Source excerpt:

He said PE now is "where all the people go who are ambitious, but have no ambition" and that stuck with me as at least somewhat true based on observation.

 
Delphi

Had an opportunity to get the views of a co-founder of a MF a couple of years ago. In his words, he doesn't "get it" why all of the smart young people flock to PE. He said something to the effect of "30 years ago we were creating and building an entire new industry and that's what made it fun and exciting". Asked what he would do today, said he'd probably be launching some tech venture now that all of the innovation has been institutionalized out of finance.

He said PE now is "where all the people go who are ambitious, but have no ambition" and that stuck with me as at least somewhat true based on observation.

Last quote makes sense, especially at a MF, it's a stable, high income job versus creating something and potentially having little to no salary. The issue is in today's world kids think it's realistic to be the next Steve Schwartzman when that is literally impossible. No firm is going to go from $0 to $1T in AUM ever again IMO. They'll either get bought by one of the public MFs or just top out at a certain size.

 

Pure hypocrisy - with pardon.

Was PE as revolutionary and innovative as he says? 80s and 90s PE were just innovative corporate maneveures due to lax legislation. At best it required some understanding of finance and some legal creativity, but there was nothing revolutionary in it (see 19th century corporate transactions with JPM, Rockefeller, Rothschild, etc.).

Further, what about their background? Probably studying business to become a company man (an attractive career in the 1950s and 1960s), law, or studying something completely remote and then getting a job at as a trader (not the best choices for the the most innovative-oriented and entrepreneurial guys, don't you think?)

Why their interest in Wall Street? Because it was simply a continuation of the 1920s Wall Street's activities after the crash and WW2, e.g. Gutfreund was basically selling municipal bonds in the 50s before getting the big money. The others that joined later? Money.

Material provided:

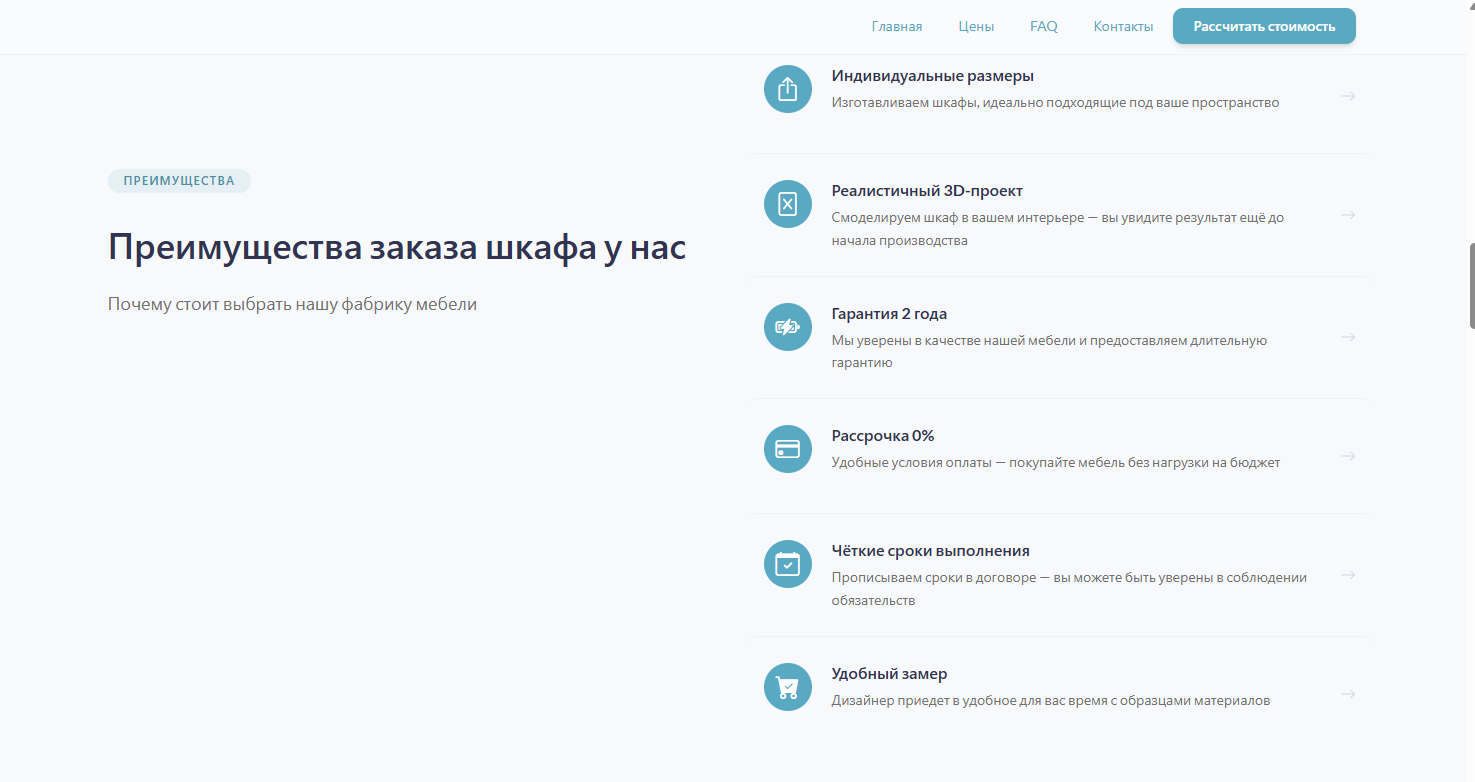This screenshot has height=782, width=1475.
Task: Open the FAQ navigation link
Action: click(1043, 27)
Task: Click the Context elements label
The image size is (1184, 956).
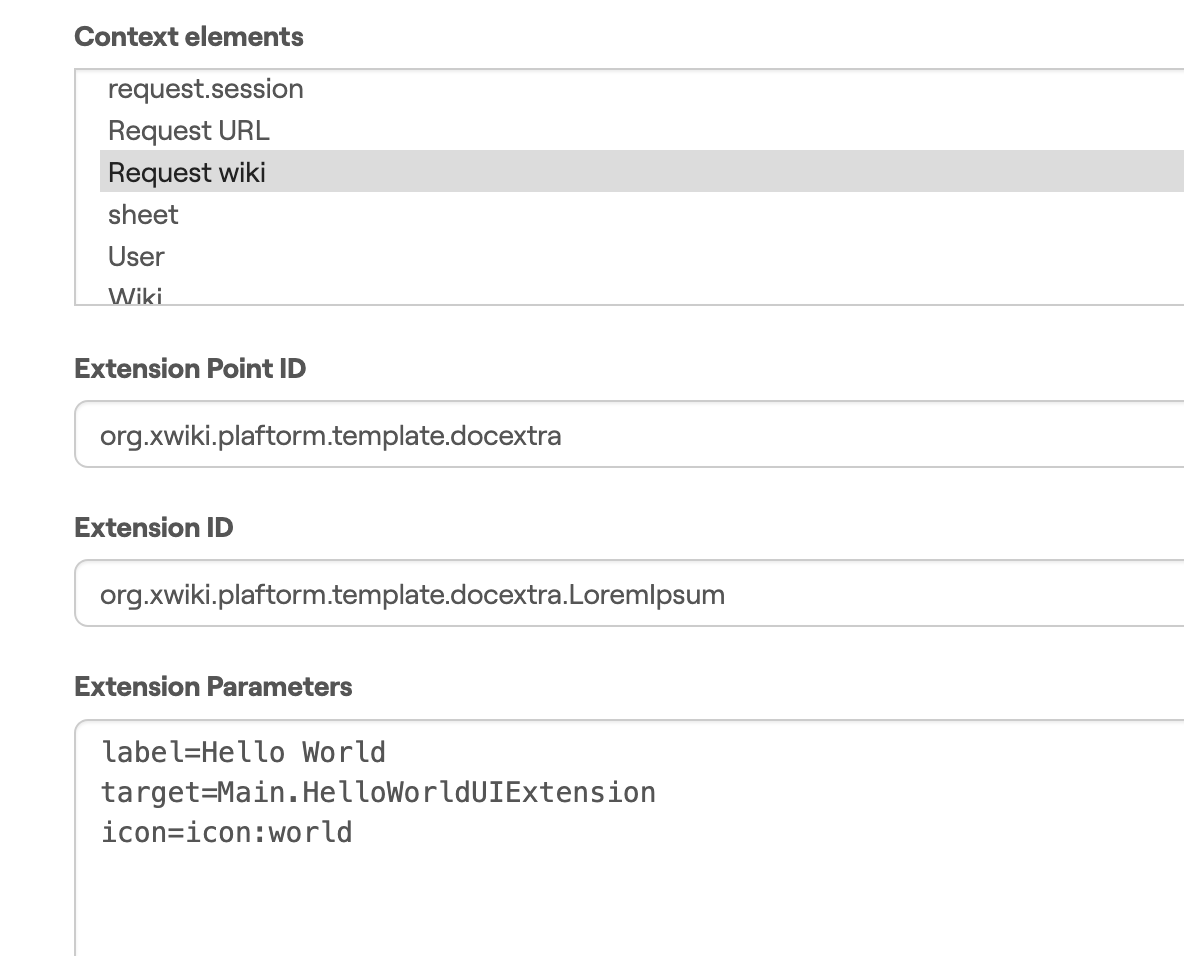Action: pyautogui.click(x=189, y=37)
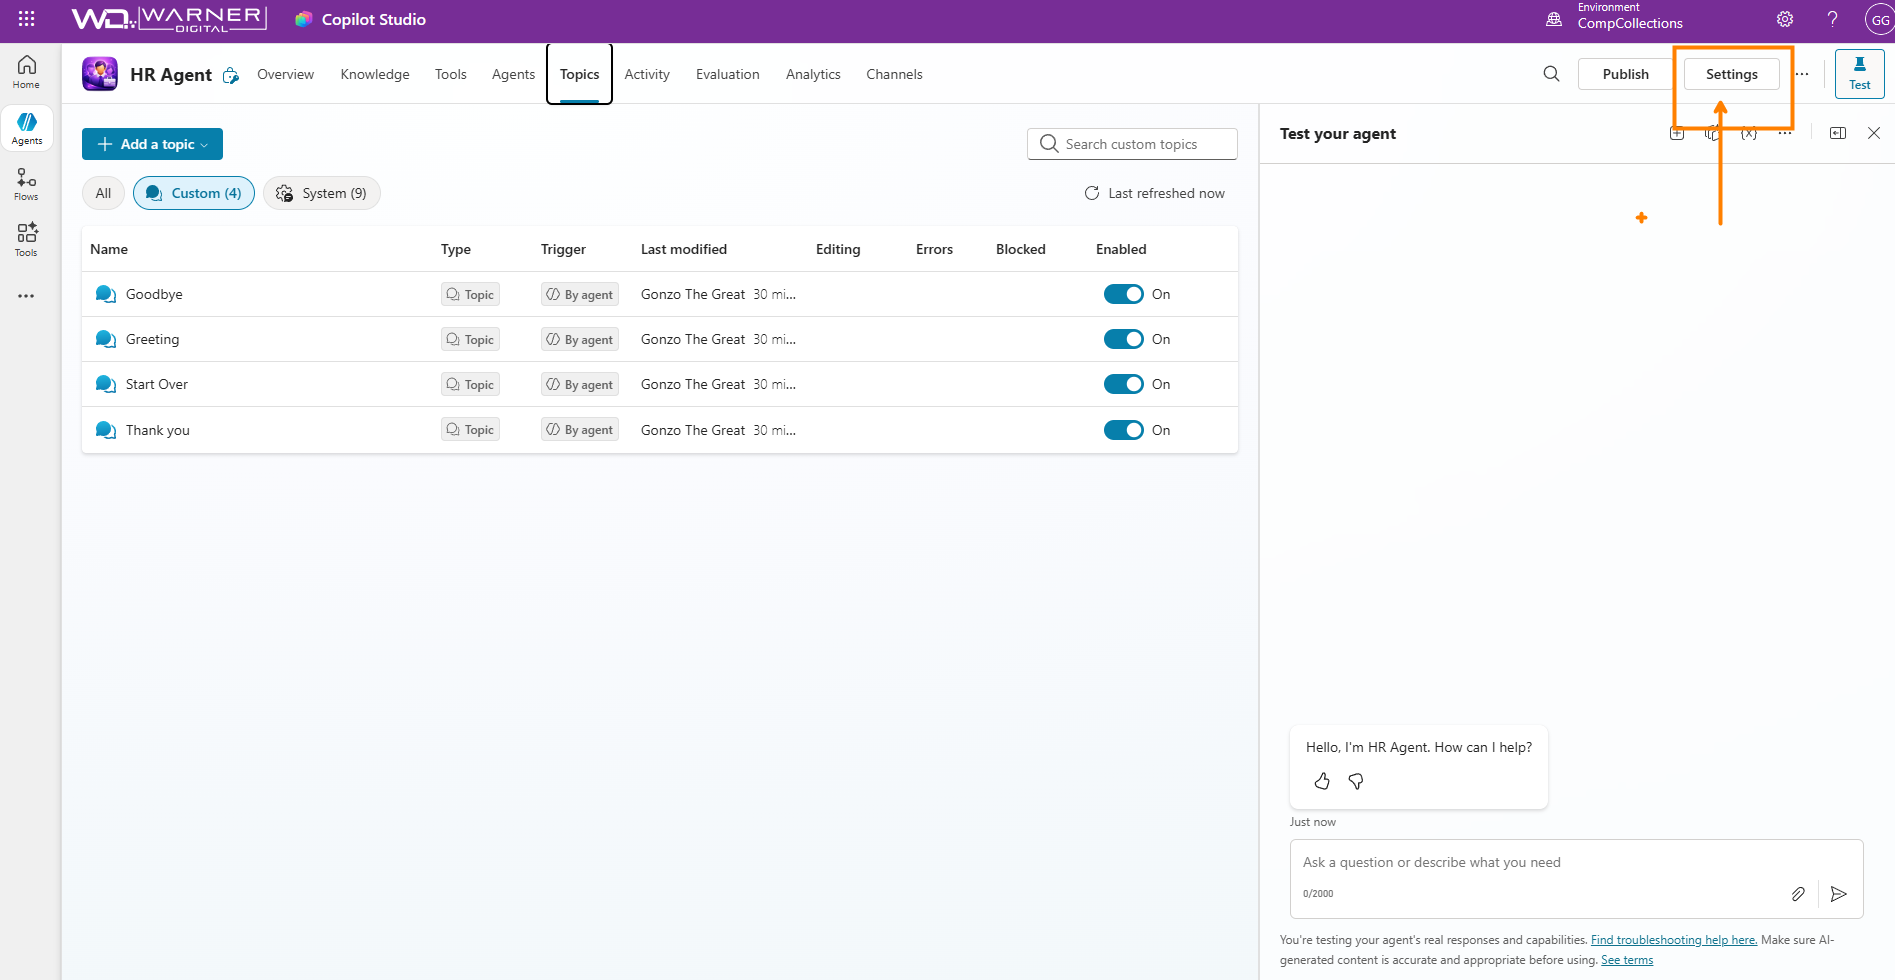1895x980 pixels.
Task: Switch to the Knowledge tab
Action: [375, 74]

What needs to be done:
Copy from the private equity discussion the part that opens with the words containing "Had an opportunity" and closes with "out of finance.".

Answer to this task:
Had an opportunity to get the views of a co-founder of a MF a couple of years ago. In his words, he doesn't "get it" why all of the smart young people flock to PE. He said something to the effect of "30 years ago we were creating and building an entire new industry and that's what made it fun and exciting". Asked what he would do today, said he'd probably be launching some tech venture now that all of the innovation has been institutionalized out of finance.